Work to be completed:
Please copy the whole listing below word for word, leaving the pictures out.

Records from a dataset:
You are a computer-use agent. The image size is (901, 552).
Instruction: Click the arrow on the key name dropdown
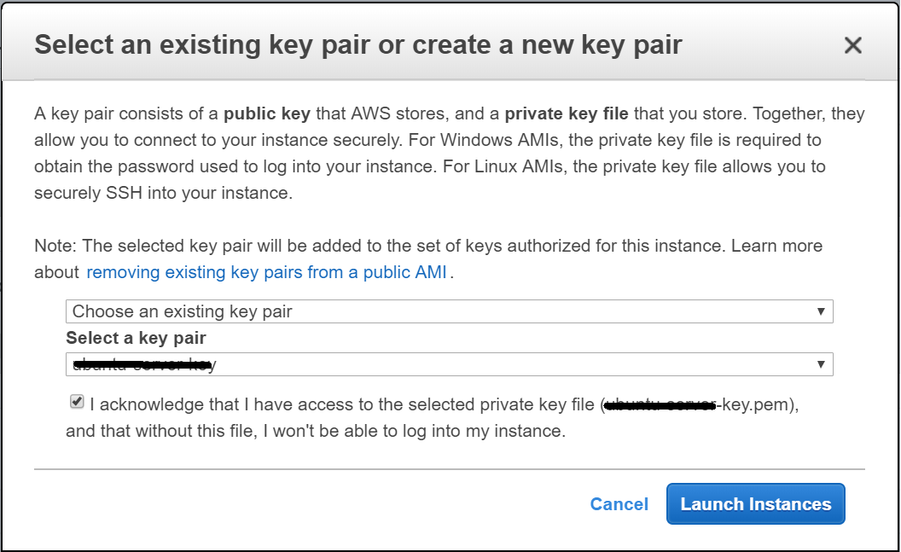820,364
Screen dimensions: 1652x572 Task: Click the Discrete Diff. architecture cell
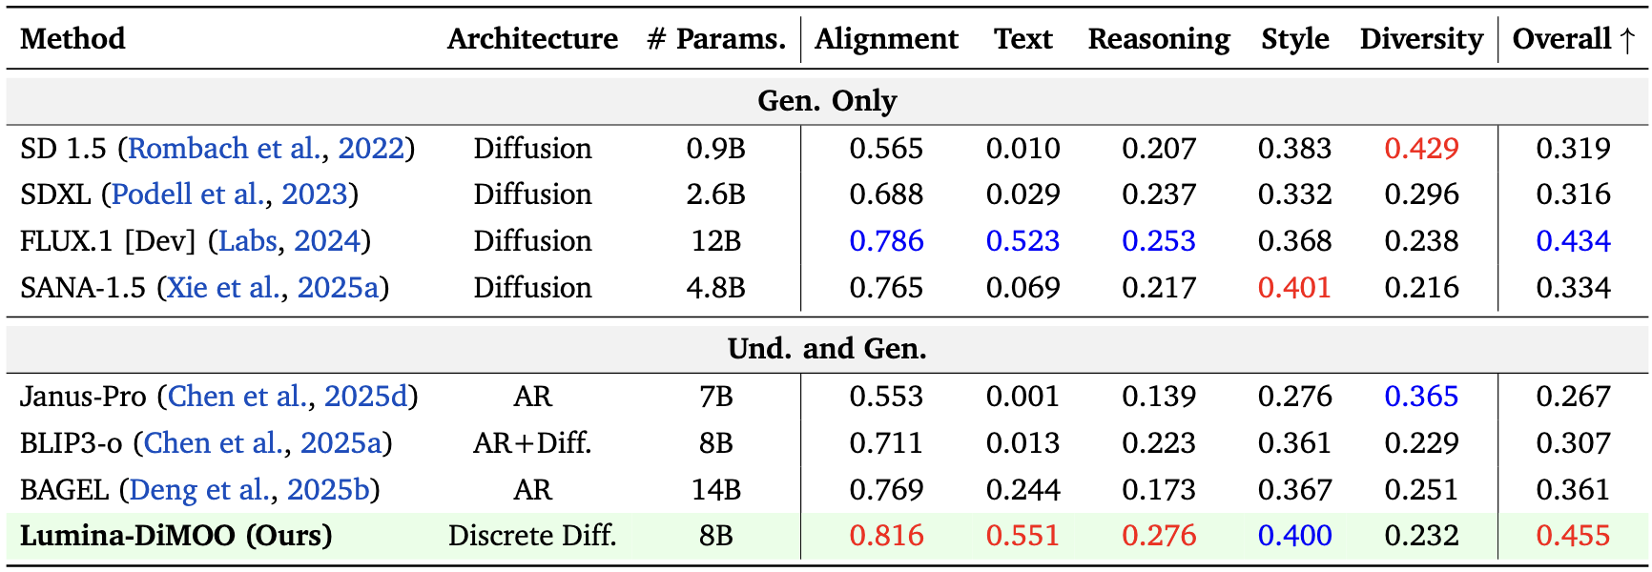tap(532, 536)
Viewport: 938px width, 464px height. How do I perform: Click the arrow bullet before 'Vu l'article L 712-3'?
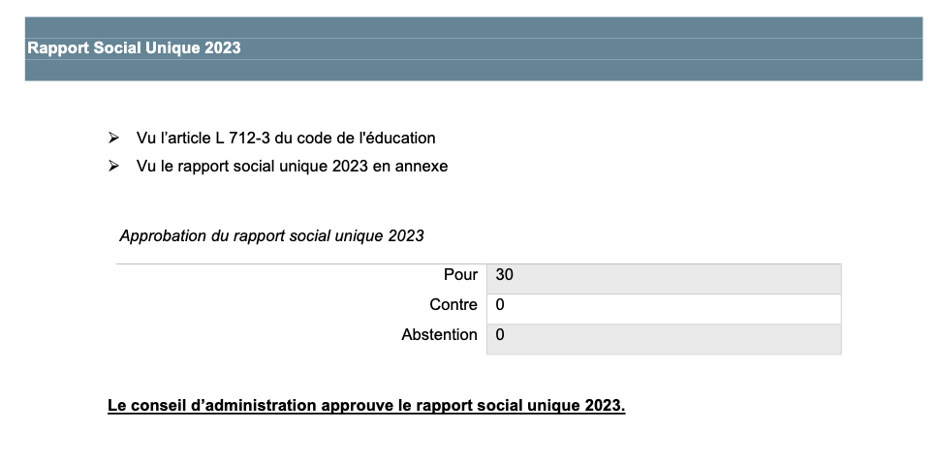point(113,138)
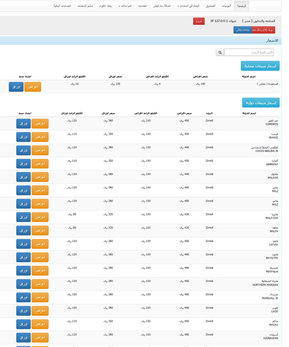Click the اسعار مبيعات محليه heading button
Image resolution: width=289 pixels, height=347 pixels.
click(x=260, y=66)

Solved exercise:
You are a computer-use agent. The image size is (901, 552).
Instruction: Click the arrow on the key name dropdown
820,364
Screen dimensions: 1652x572 Task: Click the Discrete Diff. architecture cell
tap(532, 536)
Viewport: 938px width, 464px height. How do I perform: Click the arrow bullet before 'Vu l'article L 712-3'?
point(113,138)
Click the اسعار مبيعات محليه heading button
Image resolution: width=289 pixels, height=347 pixels.
click(x=260, y=66)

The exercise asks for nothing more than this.